Una vez, en una rueda de prensa internacional en México para anunciar que la Bienal Vargas Llosa y el premio de novela del mismo nombre se mudaban a Guadalajara desde Lima, afirmé que Raúl Padilla López era el Papa laico de las literaturas. Y ahora lo confirmo. Para Guillermo del Toro, el gran director de cine mexicano, Padilla fue un “padrino” cultural de primera instancia: produjo su primera película del año 1993, Cosmos, y lanzó su gran talento hacia el mundo cinematográfico internacional.

(Entradas de datos almacenadas)
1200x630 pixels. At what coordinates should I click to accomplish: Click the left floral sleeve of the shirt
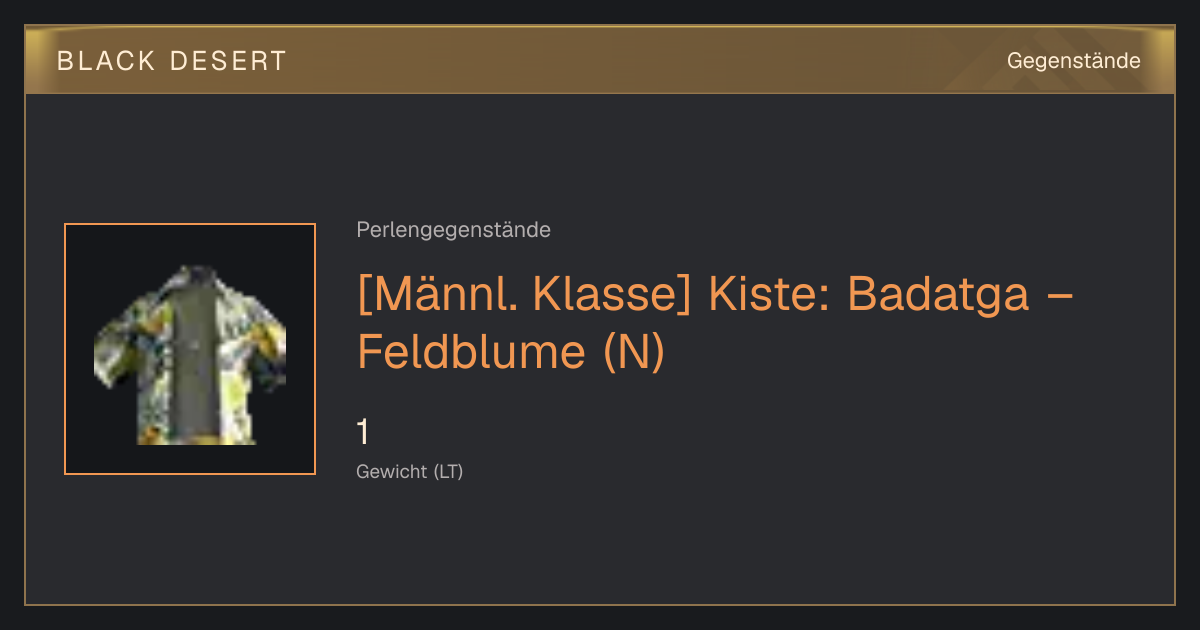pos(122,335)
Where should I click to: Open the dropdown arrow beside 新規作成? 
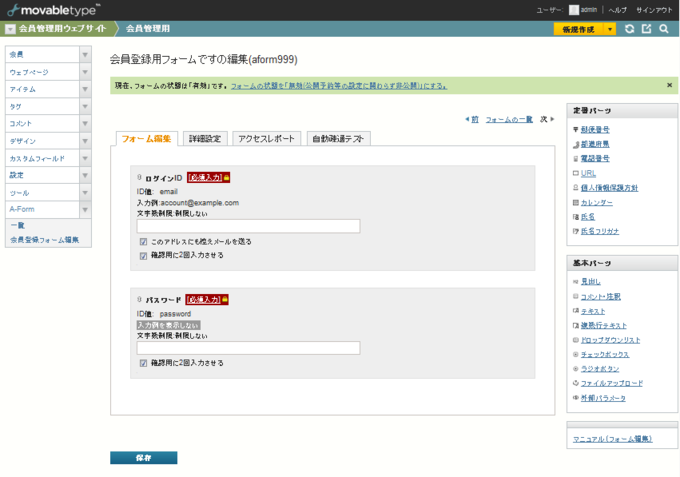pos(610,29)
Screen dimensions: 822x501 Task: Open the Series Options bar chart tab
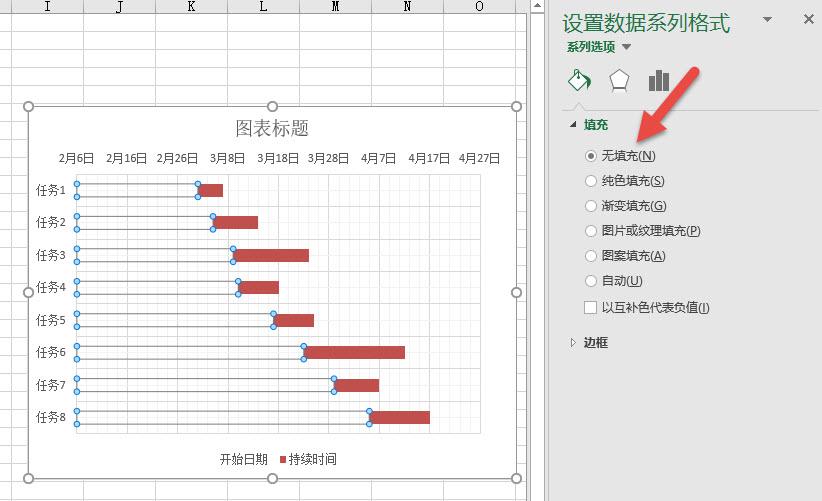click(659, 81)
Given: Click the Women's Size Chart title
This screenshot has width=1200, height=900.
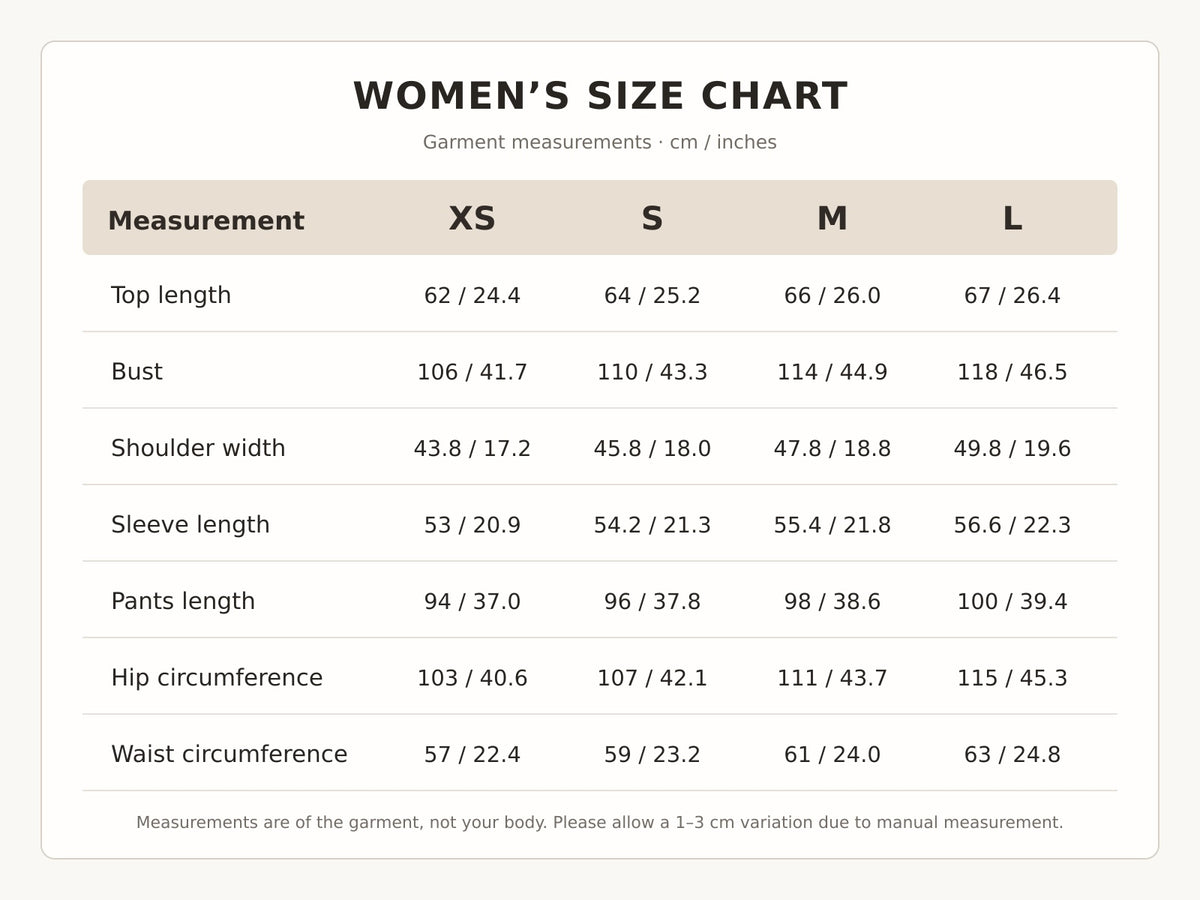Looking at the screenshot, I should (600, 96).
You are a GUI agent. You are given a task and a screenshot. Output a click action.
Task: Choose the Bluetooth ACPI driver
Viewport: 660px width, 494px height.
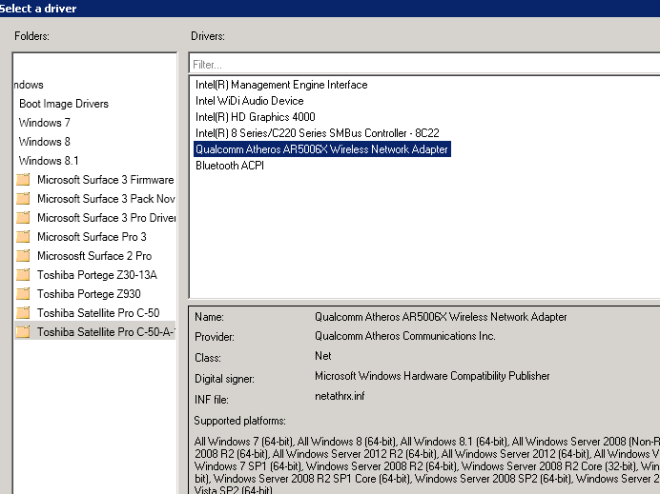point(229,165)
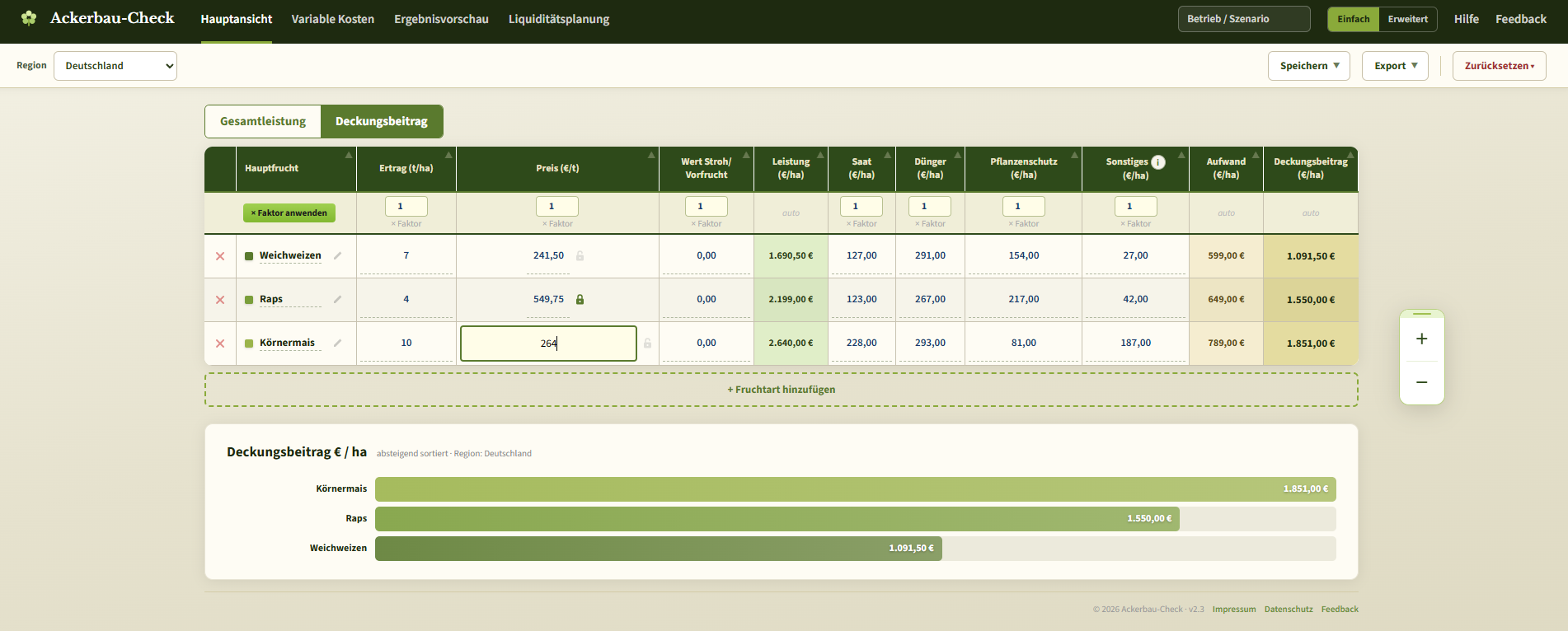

TAREAS PENDIENTES:
(A) En el fragmento sobre Raúl Padilla López, ¿cómo lo llamó el autor en la rueda de prensa celebrada en México?
(B) Resume en dos oraciones el párrafo del fragmento que empieza con "Una vez, en una rueda de prensa".
Para responder, básate únicamente en el fragmento.

RESPUESTAS:
(A) Lo llamó el Papa laico de las literaturas.

(B) En una rueda de prensa en México, al anunciar que la Bienal Vargas Llosa y su premio de novela se trasladaban de Lima a Guadalajara, el autor llamó a Raúl Padilla López el Papa laico de las literaturas, y ahora lo confirma. Para Guillermo del Toro, Padilla fue un "padrino" cultural que produjo su primera película, Cosmos, de 1993, e impulsó su talento hacia el cine internacional.